1. An image calibration method for an imaging system, comprising:

specifying a detection area located in an image capture scope, the detection area comprising at least one unit to be tested;

capturing respective detection images when the detection area is located in at least two locations within the image capture scope;

combining the plurality of detection images and calculating to obtain a calibration figure; and

applying the calibration figure to a captured image to complete the calibration.

2. The image calibration method of claim 1, wherein the step of capturing respective detection images when the detection area is located in at least two locations within the image capture scope comprises: moving an imaging lens group and a detection platform relative to each other to move the unit to be tested in the image capture scope.

3. The image calibration method of claim 2, wherein the step of capturing respective detection images when the detection area is located in at least two locations within the image capture scope comprises: capturing a detection image each time the unit to be tested moves to one of the at least two locations in the image capture scope.

4. The image calibration method of claim 2, wherein the step of moving an imaging lens group and a detection platform relative to each other comprises: moving the imaging lens group in a serpentine manner relative to the detection platform or moving the detection platform in a serpentine manner relative to the imaging lens group.
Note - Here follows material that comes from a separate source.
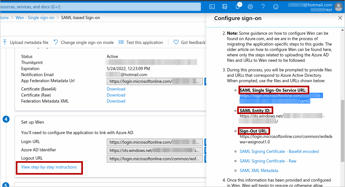Click the account avatar icon
This screenshot has height=187, width=345.
click(x=338, y=7)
5. The image calibration method of claim 1, wherein the detection image comprises a plurality of light intensity values, and the step of capturing respective detection images when the detection area is located in at least two locations within the image capture scope further comprises: respectively obtaining an average light intensity value of the light intensity values of the detection areas in the detection images.

6. The image calibration method of claim 5, wherein the step of combining the plurality of detection images and calculating to obtain a calibration figure comprises:

obtaining a plurality of light intensity values between the average light intensity values of the detection areas by means of an arithmetic method.
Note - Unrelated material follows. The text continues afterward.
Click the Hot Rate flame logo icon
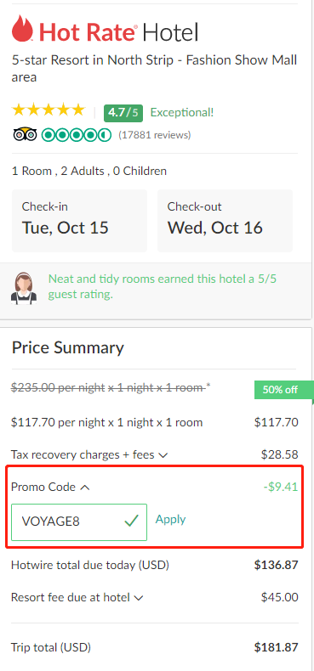coord(23,28)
7. The image calibration method of claim 1, wherein in the step of specifying a detection area located in an image capture scope, the detection area comprises at least two units to be tested.

8. The image calibration method of claim 1, wherein the unit to be tested is a light emitting part of a photoluminescent substance, an electroluminescent substance or a fluorescent substance.

9. The image calibration method of claim 1, wherein the at least two locations are separated from each other.

10. The image calibration method of claim 1, further comprising specifying another detection area located in an image capture scope, wherein the another detection area comprises another unit to be tested.

11. The image calibration method of claim 1, wherein the detection image comprises a plurality of light intensity values, and the step of capturing respective detection images when the detection area is located in at least two locations within the image capture scope further comprises: respectively obtaining a specified value of the light intensity values of the detection areas in the detection images.

12. The image calibration method of claim 11, wherein the step of combining the plurality of detection images and calculating to obtain a calibration figure comprises:

obtaining a plurality of light intensity values between the specified values of the detection areas by means of an arithmetic method.

13. The image calibration method of claim 12, wherein the specified value includes a mode gray scale value or a specific gray scale range.